The Vitiligo Patient Journey - Episode 5
Heather Woolery-Lloyd, MD, and Ted Lain, MD, discuss the mechanism of action and efficacy of ruxolitinib cream in the treatment of vitiligo.
Heather Woolery-Lloyd, MD: Topical ruxolitinib cream is FDA-approved for nonsegmental vitiligo. How does the product work?
Ted Lain, MD: It is a topical JAK [Janus kinase] inhibitor. JAK inhibitors are intracellular small molecule medications. They work inside the cell to block the effects of interferon on the keratinocyte or on the melanocyte. By blocking the effects of the JAK, which is attached to the receptor on which the interferon binds, you can block the downstream effects, which stops the phosphorylation of the JAK, stops stack phosphorylation, and, therefore, blocks any kind of transcription of and the production of inflammatory cytokines. It binds to the JAK enzyme, which, at its core, stops the production of inflammatory cytokines and, therefore, destruction of the melanocytes is halted.
Heather Woolery-Lloyd, MD: It works inside of the cell and stops that signal to produce all of those inflammatory cytokines that are driving this disease. Based on the clinical trial findings, and in your experience and practice, how does the repigmentation with ruxolitinib cream compare to other treatments for vitiligo?
Ted Lain, MD: There are no head-to-head trials yet. In fact, there are very few trials for vitiligo since nothing is FDA-approved. We look at week 24 in terms of the primary efficacy outcome for the ruxolitinib trials against the 6-month end point. That compares very favorably to anything else we do where you only see results 3 to 6 months after you have initiated the therapy.
Heather Woolery-Lloyd, MD: Patience is key when it comes to vitiligo because it takes so long to repigment. If you are already using ruxolitinib in your practice, how do you choose the right patient? Do you do monotherapy or combination therapy? How do you approach a patient when you decide topical ruxolitinib is a good treatment option?
Ted Lain, MD: First, we look inside the patches of vitiligo and make sure that there are dark hairs there. Because if there is pure leukotrichia, which means only white hair, there is no target for the ruxolitinib. If the stem cells aren’t there, you are not going to get the pigmentation that you need. So, focusing on the hair in those hair-bearing areas is important. The other thing to think about is the difference in response across the body. Areas with a higher density in hair follicles have a higher target for that treatment to work on and will repigment faster. So, the face will repigment faster, for example, than the wrists, knees, or elbows.
You also have to think about areas of trauma, such as the hands, elbows, and knees. Unfortunately, trauma plays a part in vitiligo, so you also need to educate your patient in terms of where they have the vitiligo and how different areas may repigment at different rates.
In terms of my treatment options, I tend to prescribe polytherapy. I do not use monotherapy, as we do in the trials, because I want things to get better quickly, and I have different options. I use a lot of narrow-band [ultraviolet B phototherapy] and excimer with my vitiligo patients. Now with the ruxolitinib, I will combine those 2. I might cycle on and off, either systemically pulse methylprednisolone, for example or pulse strong steroids, depending on where it is on the body. It depends on the patient and the location of the vitiligo.
Heather Woolery-Lloyd, MD: Topical ruxolitinib is approved for up to 10% body surface area. What do you do in those patients who have more than 10% of their body surface area affected?

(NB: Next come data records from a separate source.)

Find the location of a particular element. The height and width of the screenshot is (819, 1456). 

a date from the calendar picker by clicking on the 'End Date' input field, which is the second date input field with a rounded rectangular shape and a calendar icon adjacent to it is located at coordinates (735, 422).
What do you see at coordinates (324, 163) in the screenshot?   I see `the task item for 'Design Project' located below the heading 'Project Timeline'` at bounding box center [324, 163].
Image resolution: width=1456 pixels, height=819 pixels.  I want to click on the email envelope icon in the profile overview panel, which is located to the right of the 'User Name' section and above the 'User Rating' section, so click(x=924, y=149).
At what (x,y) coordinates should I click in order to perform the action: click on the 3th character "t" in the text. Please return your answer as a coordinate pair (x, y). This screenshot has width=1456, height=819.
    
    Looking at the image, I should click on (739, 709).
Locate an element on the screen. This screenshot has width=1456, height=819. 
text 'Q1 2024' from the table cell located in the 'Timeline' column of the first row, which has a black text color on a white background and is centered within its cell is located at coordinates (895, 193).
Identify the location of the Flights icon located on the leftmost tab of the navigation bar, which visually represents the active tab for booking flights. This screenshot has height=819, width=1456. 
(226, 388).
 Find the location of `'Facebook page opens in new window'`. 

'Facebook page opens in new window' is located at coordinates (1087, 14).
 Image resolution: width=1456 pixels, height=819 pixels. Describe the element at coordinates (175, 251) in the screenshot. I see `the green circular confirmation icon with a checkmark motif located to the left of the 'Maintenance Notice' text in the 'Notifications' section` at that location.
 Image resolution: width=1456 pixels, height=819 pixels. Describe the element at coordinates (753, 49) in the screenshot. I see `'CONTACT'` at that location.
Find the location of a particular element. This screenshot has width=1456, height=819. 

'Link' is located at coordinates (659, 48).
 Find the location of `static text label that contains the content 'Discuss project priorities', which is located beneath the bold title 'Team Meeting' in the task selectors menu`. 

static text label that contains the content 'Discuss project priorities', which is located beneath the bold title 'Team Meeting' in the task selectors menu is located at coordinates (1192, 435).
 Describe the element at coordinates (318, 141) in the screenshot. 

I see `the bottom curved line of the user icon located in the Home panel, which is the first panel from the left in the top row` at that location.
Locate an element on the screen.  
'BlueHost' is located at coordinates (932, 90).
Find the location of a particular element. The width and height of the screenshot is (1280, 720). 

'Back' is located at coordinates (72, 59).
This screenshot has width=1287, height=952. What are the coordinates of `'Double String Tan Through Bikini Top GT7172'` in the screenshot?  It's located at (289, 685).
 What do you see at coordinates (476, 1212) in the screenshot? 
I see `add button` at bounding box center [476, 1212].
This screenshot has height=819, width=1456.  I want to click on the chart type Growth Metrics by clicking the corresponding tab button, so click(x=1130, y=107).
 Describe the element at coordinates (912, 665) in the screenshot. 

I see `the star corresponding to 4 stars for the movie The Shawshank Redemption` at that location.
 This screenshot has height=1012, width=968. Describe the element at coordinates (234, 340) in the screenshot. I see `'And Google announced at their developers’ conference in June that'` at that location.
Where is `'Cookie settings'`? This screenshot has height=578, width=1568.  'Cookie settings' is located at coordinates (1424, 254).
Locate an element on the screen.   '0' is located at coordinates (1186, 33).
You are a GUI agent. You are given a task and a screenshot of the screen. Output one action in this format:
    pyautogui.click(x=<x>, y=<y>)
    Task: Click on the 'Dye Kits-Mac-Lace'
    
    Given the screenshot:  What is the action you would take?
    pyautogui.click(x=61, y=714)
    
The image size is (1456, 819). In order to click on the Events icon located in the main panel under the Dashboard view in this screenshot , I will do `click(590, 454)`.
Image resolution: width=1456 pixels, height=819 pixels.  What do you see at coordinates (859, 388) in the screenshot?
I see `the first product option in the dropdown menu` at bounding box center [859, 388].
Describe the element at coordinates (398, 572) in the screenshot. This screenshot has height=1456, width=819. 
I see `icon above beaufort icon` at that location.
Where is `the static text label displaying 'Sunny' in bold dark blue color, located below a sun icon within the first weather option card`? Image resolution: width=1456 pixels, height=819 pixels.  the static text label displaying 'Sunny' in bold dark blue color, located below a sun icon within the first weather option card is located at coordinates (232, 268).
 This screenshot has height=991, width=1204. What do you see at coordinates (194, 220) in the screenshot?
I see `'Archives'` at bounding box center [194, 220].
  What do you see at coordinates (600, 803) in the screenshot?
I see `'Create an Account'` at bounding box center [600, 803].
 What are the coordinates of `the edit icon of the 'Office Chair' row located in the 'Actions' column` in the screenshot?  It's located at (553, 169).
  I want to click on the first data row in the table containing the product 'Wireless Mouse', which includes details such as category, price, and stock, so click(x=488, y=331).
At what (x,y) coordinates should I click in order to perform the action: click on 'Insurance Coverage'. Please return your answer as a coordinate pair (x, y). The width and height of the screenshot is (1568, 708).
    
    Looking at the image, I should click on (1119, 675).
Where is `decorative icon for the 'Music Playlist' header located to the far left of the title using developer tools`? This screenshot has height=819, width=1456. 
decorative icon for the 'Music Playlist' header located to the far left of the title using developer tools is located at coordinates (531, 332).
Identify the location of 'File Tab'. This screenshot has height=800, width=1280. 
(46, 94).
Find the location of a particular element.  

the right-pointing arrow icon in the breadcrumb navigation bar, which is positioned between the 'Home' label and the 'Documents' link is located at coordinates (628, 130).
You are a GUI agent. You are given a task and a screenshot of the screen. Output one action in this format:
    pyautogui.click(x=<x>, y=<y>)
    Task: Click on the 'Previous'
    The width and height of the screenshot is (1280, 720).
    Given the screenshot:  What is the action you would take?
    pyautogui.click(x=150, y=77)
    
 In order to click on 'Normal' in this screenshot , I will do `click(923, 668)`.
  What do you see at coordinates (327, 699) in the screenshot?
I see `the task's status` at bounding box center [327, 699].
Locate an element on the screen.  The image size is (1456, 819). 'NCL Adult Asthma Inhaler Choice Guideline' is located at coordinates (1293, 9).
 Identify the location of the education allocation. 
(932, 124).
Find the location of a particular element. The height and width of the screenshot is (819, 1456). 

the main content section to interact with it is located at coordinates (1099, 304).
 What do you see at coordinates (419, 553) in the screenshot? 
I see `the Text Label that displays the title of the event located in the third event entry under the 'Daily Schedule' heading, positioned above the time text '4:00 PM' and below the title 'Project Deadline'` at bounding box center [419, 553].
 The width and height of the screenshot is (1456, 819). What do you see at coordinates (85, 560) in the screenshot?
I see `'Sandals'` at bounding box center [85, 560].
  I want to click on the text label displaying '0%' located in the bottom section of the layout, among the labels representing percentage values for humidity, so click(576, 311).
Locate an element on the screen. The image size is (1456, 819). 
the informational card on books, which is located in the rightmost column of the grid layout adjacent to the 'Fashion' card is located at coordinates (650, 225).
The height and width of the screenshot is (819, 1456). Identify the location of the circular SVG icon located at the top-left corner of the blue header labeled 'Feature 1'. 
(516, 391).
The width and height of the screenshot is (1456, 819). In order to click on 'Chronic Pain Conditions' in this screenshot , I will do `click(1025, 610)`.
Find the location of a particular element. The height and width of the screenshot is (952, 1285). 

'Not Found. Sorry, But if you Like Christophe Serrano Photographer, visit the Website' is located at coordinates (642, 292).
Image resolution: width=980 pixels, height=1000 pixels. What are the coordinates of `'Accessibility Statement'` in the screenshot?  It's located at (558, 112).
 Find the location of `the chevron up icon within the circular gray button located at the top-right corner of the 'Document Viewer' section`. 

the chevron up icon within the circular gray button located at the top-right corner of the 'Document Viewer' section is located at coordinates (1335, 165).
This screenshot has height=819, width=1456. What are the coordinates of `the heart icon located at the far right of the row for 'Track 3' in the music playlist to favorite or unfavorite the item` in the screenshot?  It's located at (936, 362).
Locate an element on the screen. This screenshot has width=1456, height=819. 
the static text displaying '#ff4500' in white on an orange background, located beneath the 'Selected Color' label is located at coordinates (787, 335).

Ted Lain, MD: I can prescribe the ruxolitinib for those areas that are more cosmetically appropriate, where I want to try my very best to get the pigment to come back. So, the face, the neck, the décolleté area, and the hands. I can use topical calcineurin inhibitors, topical corticosteroids, or narrow-band phototherapy elsewhere. If it’s a lot of body surface area involved, I may try a systemic JAK inhibitor because none of those are available for atopic dermatitis. Many of them are in trials right now for vitiligo. And I feel comfortable with them based on my experience with A&D [acquisition and development] and based on my experience with clinical trials.
Heather Woolery-Lloyd, MD: I do the same thing in my practice. I focus on the areas that the patient’s most concerned about that we are most likely to get the best response, like the face, for example. I practice in a very sunny climate, so repigmentation is a little bit easier.